Sostiene che il diritto al risarcimento avrebbe dovuto ritenersi estinto per prescrizione l’8 gennaio 1983, non essendo stata la relativa azione esercitata nei termini di legge previsti dalla rubricata norma, dal momento che l’atto di controparte, contrariamente a quanto sostiene la Corte reggina, si sarebbe potuto considerare valido ai fini dell’interruzione della prescrizione, soltanto se fosse intervenuto durante il corso della prescrizione, non quando invece la stessa era già maturata ex art. 2947 c.c., comma 1 e che il diritto relativo al risarcimento per i danni subiti dall’8 gennaio 1983 all’11 gennaio 1988, doveva ritenersi estinto per intervenuta prescrizione. Il motivo è inammissibile giacchè non inerisce alla ratio decidendi della sentenza impugnata, secondo cui nel caso, quale quello di specie, di responsabilità extracontrattuale, la prescrizione quinquennale del diritto al risarcimento del danno non può iniziare a decorrere prima del verificarsi del danno di cui si chiede il risarcimento, danno che la Corte distrettuale ha argomentatamente datato ad epoca non anteriore all’11 gennaio 1983. 2. "Violazione dell’onere della prova ex art. 2697 c.c.".

Relativamente ai danni derivati dall’apprensione del bene, il Comune censura il recepimento delle conclusioni della CTU, sostenendo che sarebbe stato onere delle parti richiedenti, ovvero dei resistenti, fornire i riscontri non solo della fondatezza della domanda, ma anche della quantificazione dei pregiudizi subiti, e, dunque, documentare sia il mancato reddito attraverso il reddito medio percepito durante gli anni anteriori all’occupazione del bene da parte del Comune, sia le spese necessarie per il reimpianto dell’agrumeto e per il ripristino dei fabbricati, il cui stato di manutenzione, già all’epoca dell’immissione nel possesso, "lasciava molto a desiderare". Sottolinea che il CTU non ha mai esibito alcuna prova fotografica sullo stato effettivo dei luoghi al momento del proprio sopralluogo peritale, nè tantomeno documentato il reddito prodotto dall’agrumeto durante gli anni immediatamente precedenti l’occupazione del suolo da parte del Comune di Rosarno, al fine di stabilire il reddito effettivo dell’agrumeto percepito dai resistenti.

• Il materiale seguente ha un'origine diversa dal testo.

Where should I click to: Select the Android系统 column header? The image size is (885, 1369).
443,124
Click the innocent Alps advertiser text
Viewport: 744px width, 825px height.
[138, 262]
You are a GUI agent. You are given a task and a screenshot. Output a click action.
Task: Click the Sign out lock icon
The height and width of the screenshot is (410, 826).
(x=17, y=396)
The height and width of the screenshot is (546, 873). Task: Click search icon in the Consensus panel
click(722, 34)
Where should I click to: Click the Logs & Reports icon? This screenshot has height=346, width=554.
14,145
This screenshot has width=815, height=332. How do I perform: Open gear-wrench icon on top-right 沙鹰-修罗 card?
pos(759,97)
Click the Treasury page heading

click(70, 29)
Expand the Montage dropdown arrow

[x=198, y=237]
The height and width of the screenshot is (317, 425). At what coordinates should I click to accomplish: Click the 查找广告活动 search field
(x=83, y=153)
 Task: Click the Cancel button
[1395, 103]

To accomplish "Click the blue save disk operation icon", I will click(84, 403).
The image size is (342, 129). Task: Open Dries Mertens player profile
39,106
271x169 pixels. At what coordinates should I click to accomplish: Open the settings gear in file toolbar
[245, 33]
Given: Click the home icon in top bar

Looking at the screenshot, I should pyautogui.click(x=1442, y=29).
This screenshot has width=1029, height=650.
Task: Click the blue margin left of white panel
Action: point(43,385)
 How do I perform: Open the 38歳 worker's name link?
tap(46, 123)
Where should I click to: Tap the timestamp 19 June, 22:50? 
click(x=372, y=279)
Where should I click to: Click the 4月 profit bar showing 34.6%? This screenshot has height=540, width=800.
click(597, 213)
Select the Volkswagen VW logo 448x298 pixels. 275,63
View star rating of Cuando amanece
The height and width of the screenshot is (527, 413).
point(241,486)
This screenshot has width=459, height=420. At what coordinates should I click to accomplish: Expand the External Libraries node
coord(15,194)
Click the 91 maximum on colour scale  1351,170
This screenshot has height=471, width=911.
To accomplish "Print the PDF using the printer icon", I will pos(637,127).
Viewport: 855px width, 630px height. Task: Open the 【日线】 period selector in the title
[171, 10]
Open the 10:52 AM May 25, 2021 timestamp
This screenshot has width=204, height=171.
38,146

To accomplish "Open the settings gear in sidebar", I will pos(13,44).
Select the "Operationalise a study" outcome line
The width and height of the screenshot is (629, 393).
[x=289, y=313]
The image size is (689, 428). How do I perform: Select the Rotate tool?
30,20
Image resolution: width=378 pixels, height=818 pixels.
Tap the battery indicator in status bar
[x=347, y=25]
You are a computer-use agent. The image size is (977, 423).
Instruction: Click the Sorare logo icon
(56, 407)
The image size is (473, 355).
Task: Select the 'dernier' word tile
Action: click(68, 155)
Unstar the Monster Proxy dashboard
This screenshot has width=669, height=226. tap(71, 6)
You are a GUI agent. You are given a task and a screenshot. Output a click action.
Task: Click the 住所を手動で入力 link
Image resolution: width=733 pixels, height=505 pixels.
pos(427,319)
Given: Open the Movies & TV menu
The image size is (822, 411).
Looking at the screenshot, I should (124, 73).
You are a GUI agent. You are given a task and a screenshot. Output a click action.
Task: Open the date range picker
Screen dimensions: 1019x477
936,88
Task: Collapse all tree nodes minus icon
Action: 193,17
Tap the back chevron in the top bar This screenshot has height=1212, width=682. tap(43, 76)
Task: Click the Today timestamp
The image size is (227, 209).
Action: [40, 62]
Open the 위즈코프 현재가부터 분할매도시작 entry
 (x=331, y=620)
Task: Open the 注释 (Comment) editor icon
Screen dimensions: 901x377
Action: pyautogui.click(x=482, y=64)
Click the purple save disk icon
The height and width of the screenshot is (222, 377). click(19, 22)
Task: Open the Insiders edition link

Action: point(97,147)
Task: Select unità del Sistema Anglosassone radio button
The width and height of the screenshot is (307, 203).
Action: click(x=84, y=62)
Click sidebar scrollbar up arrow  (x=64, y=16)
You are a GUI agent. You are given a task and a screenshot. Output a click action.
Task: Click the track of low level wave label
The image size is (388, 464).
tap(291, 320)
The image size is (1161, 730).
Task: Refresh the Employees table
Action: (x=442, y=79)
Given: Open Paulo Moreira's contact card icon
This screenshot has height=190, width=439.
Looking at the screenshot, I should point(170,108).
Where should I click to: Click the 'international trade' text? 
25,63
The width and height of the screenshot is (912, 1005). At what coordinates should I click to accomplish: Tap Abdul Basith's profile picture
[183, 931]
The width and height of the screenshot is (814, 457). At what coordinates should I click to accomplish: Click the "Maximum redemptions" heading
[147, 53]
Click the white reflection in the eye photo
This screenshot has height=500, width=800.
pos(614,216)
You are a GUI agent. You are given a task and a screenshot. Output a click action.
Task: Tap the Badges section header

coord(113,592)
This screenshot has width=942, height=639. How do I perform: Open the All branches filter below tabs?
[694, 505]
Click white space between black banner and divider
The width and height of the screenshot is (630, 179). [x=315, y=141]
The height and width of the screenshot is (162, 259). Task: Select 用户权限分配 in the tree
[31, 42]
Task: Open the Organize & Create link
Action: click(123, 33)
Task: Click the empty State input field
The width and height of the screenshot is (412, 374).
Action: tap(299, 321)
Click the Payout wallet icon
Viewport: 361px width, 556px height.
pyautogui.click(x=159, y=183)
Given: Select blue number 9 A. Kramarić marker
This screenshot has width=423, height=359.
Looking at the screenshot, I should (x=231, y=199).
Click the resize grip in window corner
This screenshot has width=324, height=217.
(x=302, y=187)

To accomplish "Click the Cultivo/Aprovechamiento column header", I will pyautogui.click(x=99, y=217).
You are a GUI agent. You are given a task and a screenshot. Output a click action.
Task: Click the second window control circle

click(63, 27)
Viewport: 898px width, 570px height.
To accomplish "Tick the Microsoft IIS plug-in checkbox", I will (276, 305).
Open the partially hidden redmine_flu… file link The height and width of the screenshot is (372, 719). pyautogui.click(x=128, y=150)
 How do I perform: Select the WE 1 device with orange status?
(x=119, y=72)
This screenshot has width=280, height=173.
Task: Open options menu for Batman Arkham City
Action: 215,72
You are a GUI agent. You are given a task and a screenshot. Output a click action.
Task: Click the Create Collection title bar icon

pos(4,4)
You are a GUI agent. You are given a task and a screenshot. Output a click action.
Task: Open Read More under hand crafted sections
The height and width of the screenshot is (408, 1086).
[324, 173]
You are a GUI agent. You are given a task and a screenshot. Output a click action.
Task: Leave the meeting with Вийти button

Deduce conclusivamente che stante la violazione dell’onore probatorio, la Consulenza di Ufficio è affetta da nullità e le relative conclusioni sono state erroneamente avallate dalla Corte di Appello reggina. Il motivo non ha pregio, in quanto in parte attiene al costo del reimpianto dell’agrumeto che risulta espunto dall’attribuito ristoro e per il residuo si fonda sulla premessa, smentita dal contenuto dell’impugnata pronuncia, del mancato assolvimento dell’onere probatorio gravante sui ricorrenti, nonchè su infondate critiche rivolte alla CTU, dal momento che l’esperto d’ufficio appare avere irreprensibilmente assolto il suo compito, mantenendosi nei limiti dell’incarico conferitogli, essendosi limitato a verificare i riflessi economici dei danni dimostrati dai deducenti, con valutazione condotta in base ad oggettivi criteri tecnici e formule scientifiche di commisurazione, in rapporto alla acquisita documentazione sull’an, integrata dai rilievi da lui personalmente compiuti sul sito.

Conclusivamente il ricorso deve essere respinto, con condanna del Comune di Rosarno soccombente, al pagamento delle spese del giudizio di legittimità in favore dei controricorrenti G., liquidate come in dispositivo.

P.Q.M.

La Corte rigetta il ricorso e condanna il Comune di Rosarno a rimborsare ai G. le spese del giudizio di cassazione, liquidate in complessivi Euro 2.700,00, di cui Euro 2.500,00 per onorari, oltre alle spese generali ed agli accessori come per legge.